━━━ 本文

2007年02月16日
『中国ビジネス開花記』
ジェームズ・マクレガー著 三沢 洋訳
2007年1月26日発行 1900円(税抜き)
オープンナレッジという聞いたことのない出版社の本です。大きな書店に行かないと手に入らない本かもしれません。私は池袋にあるリブロで購入しました。465ページありボリューム満点です。
著者は、ウォールストリート・ジャーナルの台湾支局に勤務後、1990年から北京支局長、その後ダウ・ジョーンズの中国駐在代表となられており、欧米の経済ジャーナリストの立場から、現地で中国経済の報道にどっぷりと浸っていた方です。
本書は中国でビジネスをする際にどのような点に注意するべきかということが、実際の企業の進出例を題材にして、具体的に欧米人向けに書かれている本です。各章の終わりにその章から得られた中国での注意点が「毛語録ビジネス版」となってまとめられており、この短いまとめを読むだけでも参考になります。
例えば、1990年代に中国でモルガン・スタンレーが中国建設銀行と合弁投資会社を立ち上げたときに、いかに苦労したかが1章をさかれて書かれています。エピソードのなかで、本ブログで数日前に紹介したバートン・ビッグスがたまたま登場していて興味深く読めました。

━━━━━━

課題一覧 —
[1] 本文について、次の問いに答えてください。
(a) 紹介されている本は何ページありますか。
(b) 著者は1990年から、どこの支局長を務めましたか。
(c) 各章の終わりにある中国での注意点のまとめは、何と名付けられていますか。
[2] 本文の一部を、「オープンナレッジという聞いた」を含む語句から書き始め、「読むだけでも参考になります。」まで一字一句そのまま書き写してください。
このあとの行は、本文とは別の出典から取ったものです。

━━━ 表示情報

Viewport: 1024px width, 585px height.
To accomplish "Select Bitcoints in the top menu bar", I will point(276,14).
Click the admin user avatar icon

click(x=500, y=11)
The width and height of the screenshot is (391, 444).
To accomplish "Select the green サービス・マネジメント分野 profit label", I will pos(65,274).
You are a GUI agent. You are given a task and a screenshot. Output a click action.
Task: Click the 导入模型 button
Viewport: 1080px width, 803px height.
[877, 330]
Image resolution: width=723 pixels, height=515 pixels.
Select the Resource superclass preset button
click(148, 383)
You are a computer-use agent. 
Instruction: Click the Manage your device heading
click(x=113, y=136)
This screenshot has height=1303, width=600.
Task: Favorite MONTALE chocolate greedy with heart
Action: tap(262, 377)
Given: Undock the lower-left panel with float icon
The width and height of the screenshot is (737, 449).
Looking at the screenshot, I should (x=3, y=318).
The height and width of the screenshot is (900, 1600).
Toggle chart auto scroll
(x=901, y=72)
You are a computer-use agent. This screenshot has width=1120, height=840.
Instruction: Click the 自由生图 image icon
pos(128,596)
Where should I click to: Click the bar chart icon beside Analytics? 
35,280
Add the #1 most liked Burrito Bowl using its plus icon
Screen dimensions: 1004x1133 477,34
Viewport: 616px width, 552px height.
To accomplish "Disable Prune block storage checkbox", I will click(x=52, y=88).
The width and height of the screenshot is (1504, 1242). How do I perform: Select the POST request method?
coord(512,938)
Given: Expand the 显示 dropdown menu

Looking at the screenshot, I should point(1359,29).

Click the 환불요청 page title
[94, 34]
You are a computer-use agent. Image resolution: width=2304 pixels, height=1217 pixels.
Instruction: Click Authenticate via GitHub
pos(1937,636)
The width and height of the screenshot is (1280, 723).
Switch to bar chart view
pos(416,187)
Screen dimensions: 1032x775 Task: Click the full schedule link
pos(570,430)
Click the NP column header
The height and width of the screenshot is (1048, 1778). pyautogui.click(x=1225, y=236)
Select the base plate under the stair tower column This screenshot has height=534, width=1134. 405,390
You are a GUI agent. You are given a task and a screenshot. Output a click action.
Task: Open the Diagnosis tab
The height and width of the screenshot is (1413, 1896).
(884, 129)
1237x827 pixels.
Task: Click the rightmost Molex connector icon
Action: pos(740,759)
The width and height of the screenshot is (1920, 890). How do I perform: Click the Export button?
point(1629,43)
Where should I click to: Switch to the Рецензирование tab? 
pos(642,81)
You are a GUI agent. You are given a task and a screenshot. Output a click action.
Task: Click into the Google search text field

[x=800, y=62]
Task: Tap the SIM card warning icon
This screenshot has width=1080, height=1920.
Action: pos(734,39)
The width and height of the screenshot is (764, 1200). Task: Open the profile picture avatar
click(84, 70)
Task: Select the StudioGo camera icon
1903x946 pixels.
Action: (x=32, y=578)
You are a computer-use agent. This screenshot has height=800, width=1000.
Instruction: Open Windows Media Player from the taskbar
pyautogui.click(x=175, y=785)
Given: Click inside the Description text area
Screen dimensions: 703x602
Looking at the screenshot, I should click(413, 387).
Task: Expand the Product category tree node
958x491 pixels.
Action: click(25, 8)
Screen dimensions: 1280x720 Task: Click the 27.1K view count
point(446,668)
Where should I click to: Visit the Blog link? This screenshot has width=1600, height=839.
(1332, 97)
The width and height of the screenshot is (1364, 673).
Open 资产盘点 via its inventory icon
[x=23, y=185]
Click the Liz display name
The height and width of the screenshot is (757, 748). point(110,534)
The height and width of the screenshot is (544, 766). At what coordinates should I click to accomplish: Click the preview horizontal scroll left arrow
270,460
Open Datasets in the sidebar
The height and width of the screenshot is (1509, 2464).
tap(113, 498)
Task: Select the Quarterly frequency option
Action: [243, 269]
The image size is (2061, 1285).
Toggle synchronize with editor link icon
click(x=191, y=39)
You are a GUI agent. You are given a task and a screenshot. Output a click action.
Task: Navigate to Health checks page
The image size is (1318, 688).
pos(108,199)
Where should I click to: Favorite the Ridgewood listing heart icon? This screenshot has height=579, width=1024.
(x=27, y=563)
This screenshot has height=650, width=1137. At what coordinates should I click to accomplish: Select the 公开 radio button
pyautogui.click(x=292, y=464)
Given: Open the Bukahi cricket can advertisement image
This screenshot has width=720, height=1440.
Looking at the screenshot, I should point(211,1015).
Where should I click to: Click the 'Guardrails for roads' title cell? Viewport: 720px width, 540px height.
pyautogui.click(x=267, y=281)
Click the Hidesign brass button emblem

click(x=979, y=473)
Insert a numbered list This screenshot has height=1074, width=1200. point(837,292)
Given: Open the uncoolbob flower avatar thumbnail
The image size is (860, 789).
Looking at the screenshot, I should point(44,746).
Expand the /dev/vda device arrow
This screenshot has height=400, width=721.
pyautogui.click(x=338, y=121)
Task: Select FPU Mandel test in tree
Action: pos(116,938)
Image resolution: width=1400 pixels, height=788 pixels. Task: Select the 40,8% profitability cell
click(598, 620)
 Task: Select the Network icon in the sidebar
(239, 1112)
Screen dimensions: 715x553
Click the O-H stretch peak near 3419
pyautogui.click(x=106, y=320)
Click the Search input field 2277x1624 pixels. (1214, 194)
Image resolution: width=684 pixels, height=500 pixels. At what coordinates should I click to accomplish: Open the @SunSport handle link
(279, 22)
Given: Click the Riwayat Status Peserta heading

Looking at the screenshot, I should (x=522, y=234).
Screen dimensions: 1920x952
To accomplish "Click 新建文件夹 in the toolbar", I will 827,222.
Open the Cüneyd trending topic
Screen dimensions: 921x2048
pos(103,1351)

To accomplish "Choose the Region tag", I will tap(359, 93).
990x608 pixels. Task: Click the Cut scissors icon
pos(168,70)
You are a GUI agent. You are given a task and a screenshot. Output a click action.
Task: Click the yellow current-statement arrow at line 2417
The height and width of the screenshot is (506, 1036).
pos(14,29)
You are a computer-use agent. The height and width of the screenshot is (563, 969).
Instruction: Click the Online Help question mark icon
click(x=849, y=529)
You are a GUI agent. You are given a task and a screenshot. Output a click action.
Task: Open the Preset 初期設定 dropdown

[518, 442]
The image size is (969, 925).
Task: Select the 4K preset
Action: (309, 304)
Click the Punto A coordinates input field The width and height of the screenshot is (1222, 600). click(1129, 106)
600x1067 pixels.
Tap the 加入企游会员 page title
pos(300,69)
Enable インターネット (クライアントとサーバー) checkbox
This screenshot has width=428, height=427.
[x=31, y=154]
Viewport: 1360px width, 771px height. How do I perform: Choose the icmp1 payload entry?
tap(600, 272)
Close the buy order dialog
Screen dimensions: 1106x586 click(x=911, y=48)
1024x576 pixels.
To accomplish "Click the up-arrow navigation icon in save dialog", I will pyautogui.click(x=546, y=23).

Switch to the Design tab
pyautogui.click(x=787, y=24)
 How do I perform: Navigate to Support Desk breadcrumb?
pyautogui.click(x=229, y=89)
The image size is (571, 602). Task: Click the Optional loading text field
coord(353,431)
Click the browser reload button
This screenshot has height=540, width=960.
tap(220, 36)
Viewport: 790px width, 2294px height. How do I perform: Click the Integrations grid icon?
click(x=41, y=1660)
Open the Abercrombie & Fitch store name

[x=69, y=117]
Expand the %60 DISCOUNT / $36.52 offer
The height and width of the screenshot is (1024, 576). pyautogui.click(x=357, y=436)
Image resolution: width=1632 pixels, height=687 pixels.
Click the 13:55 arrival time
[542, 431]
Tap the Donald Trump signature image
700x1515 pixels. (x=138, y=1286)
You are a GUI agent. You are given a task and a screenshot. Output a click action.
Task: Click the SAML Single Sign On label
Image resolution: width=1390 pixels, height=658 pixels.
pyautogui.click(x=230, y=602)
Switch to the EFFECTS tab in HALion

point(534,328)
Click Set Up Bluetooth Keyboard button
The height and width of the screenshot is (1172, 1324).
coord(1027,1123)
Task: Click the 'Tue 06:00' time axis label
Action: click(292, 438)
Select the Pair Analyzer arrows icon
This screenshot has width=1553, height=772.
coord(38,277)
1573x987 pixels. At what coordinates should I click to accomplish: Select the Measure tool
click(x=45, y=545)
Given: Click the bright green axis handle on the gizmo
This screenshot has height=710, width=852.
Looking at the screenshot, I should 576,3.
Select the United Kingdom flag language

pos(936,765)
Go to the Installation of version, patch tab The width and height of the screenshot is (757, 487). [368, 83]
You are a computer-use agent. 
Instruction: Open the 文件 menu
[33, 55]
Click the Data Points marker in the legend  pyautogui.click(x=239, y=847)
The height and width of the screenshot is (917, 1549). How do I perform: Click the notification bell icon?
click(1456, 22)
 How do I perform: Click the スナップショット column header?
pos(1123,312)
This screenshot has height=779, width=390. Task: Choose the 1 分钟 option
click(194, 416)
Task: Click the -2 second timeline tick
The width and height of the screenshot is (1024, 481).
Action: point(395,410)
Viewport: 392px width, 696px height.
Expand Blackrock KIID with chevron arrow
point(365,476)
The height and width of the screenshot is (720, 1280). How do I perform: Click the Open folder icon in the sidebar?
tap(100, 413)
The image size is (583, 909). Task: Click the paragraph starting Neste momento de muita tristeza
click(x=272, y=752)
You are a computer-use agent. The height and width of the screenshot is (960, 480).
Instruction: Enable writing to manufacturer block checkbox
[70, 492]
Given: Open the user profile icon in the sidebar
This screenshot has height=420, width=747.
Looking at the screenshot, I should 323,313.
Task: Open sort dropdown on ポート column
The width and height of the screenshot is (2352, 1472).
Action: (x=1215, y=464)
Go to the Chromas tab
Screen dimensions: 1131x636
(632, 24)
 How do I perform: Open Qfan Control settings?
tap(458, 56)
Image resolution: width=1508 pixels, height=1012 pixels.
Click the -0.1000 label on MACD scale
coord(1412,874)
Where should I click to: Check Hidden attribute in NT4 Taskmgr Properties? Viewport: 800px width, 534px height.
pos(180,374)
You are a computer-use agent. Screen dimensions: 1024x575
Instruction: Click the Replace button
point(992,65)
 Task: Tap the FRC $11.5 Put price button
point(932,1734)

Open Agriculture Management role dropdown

━━━━━━

期待される結果 —
[1]
(a) 465ページ
(b) 北京支局
(c) 「毛語録ビジネス版」

[2]
オープンナレッジという聞いたことのない出版社の本です。大きな書店に行かないと手に入らない本かもしれません。私は池袋にあるリブロで購入しました。465ページありボリューム満点です。
著者は、ウォールストリート・ジャーナルの台湾支局に勤務後、1990年から北京支局長、その後ダウ・ジョーンズの中国駐在代表となられており、欧米の経済ジャーナリストの立場から、現地で中国経済の報道にどっぷりと浸っていた方です。
本書は中国でビジネスをする際にどのような点に注意するべきかということが、実際の企業の進出例を題材にして、具体的に欧米人向けに書かれている本です。各章の終わりにその章から得られた中国での注意点が「毛語録ビジネス版」となってまとめられており、この短いまとめを読むだけでも参考になります。